### TEXT UNDER STUDY
####################

Brain fog is a common symptom when we have neural inflammation or nutrient deficiencies. There are several causes of brain fog and even more tools to help eliminate it from your daily life. We are going to be experimenting with diet, supplements, exercise, and sleeping patterns. 

What is Brain Fog and The Causes of Brain Fog

Brain fog is any kind of reduced cognition. That is trouble thinking clearly, the inability to concentrate and focus, or difficulty with short-term and long-term memory. The main causes of brain fog are neural inflammation and nutrient deficiencies. 

Tools to Help with Brain Fog and Inflammation

You want to optimize your thyroid hormone levels as a first priority. Next, start reducing inflammation and increasing cerebral blood flow by exercising with kettlebells. Experiment with eliminating foods from your diet or adjusting the times of consuming your food, intermittent fasting could be a huge help. Managing stress is a big one, always working on going from a sympathetic state to a parasympathetic state. Lastly, optimize your sleep. Do whatever you can to have six hours of uninterrupted sleep at night.

####################

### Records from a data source
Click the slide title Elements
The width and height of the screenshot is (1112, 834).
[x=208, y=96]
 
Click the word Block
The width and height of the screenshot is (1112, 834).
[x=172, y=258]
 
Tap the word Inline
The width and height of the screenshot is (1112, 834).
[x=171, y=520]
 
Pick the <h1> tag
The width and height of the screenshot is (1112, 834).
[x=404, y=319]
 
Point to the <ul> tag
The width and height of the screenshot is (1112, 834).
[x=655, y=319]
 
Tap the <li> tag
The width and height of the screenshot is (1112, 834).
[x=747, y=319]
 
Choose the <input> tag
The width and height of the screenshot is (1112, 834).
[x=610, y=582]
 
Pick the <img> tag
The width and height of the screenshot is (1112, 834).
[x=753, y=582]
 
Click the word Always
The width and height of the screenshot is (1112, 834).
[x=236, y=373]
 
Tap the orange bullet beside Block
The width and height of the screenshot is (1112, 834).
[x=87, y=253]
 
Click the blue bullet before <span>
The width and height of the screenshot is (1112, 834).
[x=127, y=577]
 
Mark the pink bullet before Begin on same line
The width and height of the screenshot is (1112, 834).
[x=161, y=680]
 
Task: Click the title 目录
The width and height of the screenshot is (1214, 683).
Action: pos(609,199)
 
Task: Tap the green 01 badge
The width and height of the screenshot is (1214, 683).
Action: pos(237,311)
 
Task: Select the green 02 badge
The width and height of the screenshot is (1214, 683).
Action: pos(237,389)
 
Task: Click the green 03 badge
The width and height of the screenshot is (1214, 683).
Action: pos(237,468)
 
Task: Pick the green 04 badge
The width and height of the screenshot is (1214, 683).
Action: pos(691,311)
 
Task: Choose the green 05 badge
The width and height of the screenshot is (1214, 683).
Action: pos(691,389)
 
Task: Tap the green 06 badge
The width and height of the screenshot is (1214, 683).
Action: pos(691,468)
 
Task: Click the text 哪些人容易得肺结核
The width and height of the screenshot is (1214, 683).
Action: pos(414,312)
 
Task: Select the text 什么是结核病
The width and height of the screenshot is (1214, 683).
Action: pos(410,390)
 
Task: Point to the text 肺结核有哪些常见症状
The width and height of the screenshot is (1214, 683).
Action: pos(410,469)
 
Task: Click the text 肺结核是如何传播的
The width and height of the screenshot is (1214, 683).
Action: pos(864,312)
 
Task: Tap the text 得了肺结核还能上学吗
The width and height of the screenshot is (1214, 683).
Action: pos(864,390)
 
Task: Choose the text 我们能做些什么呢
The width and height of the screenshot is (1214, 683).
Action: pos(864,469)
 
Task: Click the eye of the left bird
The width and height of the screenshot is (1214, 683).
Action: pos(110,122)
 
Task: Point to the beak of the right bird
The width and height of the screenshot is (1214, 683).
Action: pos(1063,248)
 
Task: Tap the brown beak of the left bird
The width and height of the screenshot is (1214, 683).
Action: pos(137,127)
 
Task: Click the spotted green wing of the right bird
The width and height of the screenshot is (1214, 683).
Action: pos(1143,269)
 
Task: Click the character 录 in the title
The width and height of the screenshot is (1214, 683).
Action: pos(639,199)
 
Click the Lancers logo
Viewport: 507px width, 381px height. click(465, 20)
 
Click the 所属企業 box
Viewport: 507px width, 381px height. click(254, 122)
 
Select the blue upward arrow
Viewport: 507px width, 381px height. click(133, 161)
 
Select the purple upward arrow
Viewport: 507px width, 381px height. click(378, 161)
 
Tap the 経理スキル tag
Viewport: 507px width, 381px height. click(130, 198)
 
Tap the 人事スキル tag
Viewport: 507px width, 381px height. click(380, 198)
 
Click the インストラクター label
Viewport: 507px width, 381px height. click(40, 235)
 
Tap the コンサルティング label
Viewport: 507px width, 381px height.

####################

### WHAT YOU NEED TO DO
A – From the text on brain fog, extract everything from "Brain fog is a common" down to "and nutrient deficiencies.".
B – According to the text on brain fog, what should be optimized as a first priority?
C – For each statement, say whether it agrees with the text on brain fog, answering yes or no and quoting the words of the text that decide it. (i) The main causes of brain fog are neural inflammation and nutrient deficiencies. (ii) The recommended exercise uses resistance bands. (iii) The goal is eight hours of uninterrupted sleep at night.

### ANSWERS TO THE PROBLEMS
A –
Brain fog is a common symptom when we have neural inflammation or nutrient deficiencies. There are several causes of brain fog and even more tools to help eliminate it from your daily life. We are going to be experimenting with diet, supplements, exercise, and sleeping patterns. 

What is Brain Fog and The Causes of Brain Fog

Brain fog is any kind of reduced cognition. That is trouble thinking clearly, the inability to concentrate and focus, or difficulty with short-term and long-term memory. The main causes of brain fog are neural inflammation and nutrient deficiencies.

B – Thyroid hormone levels.

C –
(i) Yes: "The main causes of brain fog are neural inflammation and nutrient deficiencies."
(ii) No: "exercising with kettlebells"
(iii) No: "Do whatever you can to have six hours of uninterrupted sleep at night."